Below are the entries; return every line among them that holds the word "Data".

Stored records:
══════════════════════════════

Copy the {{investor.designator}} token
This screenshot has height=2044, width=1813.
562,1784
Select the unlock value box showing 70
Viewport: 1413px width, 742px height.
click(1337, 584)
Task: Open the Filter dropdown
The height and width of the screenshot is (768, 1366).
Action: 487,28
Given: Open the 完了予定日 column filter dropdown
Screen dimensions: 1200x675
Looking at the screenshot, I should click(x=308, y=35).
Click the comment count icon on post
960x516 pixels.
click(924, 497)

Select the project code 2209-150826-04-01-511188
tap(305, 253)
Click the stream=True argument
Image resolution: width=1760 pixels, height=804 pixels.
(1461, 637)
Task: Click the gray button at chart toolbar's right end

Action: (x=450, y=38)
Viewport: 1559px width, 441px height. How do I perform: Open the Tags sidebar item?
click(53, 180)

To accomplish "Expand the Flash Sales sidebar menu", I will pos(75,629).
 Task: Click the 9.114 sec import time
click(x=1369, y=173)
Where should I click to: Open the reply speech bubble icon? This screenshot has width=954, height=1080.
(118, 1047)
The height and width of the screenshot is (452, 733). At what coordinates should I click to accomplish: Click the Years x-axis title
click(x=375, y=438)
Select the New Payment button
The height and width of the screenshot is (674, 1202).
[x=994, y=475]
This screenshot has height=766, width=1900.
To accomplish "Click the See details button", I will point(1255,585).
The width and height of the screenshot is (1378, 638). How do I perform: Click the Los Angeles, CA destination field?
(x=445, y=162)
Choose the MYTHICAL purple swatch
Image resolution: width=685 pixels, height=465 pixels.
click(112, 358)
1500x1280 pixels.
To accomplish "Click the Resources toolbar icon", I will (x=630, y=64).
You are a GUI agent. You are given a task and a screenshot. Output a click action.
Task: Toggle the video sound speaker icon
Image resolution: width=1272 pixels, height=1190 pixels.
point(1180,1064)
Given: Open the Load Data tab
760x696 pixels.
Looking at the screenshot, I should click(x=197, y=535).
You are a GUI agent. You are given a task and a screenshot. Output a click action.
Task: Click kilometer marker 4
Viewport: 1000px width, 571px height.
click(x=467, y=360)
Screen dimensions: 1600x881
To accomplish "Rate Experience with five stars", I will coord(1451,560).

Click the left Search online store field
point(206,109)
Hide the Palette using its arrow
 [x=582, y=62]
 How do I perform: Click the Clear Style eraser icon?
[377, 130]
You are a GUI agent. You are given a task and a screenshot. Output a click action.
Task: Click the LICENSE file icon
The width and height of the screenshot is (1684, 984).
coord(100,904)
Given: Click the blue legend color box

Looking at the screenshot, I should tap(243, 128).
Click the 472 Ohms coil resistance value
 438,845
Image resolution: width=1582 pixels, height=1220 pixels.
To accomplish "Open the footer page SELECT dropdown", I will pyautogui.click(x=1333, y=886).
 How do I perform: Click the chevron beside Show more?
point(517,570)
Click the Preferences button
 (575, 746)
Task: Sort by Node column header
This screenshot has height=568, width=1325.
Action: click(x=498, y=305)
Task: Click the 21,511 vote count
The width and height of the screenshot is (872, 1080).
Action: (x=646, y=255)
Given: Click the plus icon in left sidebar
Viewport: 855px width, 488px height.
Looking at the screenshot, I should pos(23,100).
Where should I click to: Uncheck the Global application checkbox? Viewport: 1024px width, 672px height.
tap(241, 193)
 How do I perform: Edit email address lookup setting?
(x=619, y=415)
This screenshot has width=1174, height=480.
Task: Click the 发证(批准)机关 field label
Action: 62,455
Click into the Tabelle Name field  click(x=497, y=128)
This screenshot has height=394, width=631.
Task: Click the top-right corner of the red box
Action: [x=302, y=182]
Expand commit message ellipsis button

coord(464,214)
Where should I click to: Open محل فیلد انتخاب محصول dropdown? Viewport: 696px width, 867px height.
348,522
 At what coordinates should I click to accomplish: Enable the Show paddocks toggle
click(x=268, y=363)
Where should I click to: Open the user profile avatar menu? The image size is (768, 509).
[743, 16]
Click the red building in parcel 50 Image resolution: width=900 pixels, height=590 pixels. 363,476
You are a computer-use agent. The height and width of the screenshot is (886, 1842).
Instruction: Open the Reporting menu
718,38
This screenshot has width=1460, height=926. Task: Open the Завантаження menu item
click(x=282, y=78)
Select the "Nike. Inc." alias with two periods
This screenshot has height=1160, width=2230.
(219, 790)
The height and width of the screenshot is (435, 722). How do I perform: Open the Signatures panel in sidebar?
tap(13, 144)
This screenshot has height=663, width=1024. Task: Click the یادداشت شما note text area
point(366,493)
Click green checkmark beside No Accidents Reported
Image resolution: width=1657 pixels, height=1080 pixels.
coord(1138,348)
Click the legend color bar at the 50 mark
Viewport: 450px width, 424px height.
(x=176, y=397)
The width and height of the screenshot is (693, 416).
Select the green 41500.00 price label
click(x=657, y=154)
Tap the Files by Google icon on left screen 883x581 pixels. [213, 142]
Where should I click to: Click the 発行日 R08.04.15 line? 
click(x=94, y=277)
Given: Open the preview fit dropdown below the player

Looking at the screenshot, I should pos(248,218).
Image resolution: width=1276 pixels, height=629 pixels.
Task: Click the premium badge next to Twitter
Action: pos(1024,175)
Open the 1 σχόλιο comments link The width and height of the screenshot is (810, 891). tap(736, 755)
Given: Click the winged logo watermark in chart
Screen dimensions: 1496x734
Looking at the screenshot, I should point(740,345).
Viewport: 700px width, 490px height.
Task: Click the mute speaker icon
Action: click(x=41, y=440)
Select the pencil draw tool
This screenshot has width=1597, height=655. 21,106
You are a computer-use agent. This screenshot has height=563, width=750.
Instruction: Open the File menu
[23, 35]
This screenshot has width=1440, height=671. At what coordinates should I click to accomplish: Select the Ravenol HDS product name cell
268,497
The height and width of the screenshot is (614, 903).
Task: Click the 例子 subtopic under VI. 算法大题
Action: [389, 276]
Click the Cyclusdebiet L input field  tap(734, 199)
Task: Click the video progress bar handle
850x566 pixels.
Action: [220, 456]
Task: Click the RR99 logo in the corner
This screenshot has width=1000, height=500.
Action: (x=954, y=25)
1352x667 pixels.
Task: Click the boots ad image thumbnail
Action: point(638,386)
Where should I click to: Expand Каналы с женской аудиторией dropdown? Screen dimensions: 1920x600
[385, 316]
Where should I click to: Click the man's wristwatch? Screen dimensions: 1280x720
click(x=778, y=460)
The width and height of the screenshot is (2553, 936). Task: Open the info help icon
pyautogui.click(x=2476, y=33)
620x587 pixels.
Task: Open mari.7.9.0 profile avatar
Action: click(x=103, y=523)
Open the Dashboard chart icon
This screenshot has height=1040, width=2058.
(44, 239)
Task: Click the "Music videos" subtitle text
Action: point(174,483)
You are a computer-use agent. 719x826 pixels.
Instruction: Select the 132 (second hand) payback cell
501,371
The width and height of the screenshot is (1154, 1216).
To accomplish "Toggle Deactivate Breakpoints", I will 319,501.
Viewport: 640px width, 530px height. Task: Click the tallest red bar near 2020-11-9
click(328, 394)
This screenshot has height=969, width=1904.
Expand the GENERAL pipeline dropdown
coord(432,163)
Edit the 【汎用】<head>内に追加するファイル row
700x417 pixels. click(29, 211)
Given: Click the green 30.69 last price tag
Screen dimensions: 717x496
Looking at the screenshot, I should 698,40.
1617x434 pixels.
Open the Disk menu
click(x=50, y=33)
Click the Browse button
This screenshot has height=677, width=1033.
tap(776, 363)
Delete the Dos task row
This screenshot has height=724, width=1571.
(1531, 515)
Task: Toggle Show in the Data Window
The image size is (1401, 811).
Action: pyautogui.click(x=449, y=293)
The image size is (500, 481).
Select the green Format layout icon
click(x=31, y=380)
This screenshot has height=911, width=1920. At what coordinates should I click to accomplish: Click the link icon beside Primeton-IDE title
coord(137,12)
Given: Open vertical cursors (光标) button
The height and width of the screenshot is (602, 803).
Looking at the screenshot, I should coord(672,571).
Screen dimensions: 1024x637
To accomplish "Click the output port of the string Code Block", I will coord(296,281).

══════════════════════════════

Your solution:
Given: Open the Load Data tab
Task: Toggle Show in the Data Window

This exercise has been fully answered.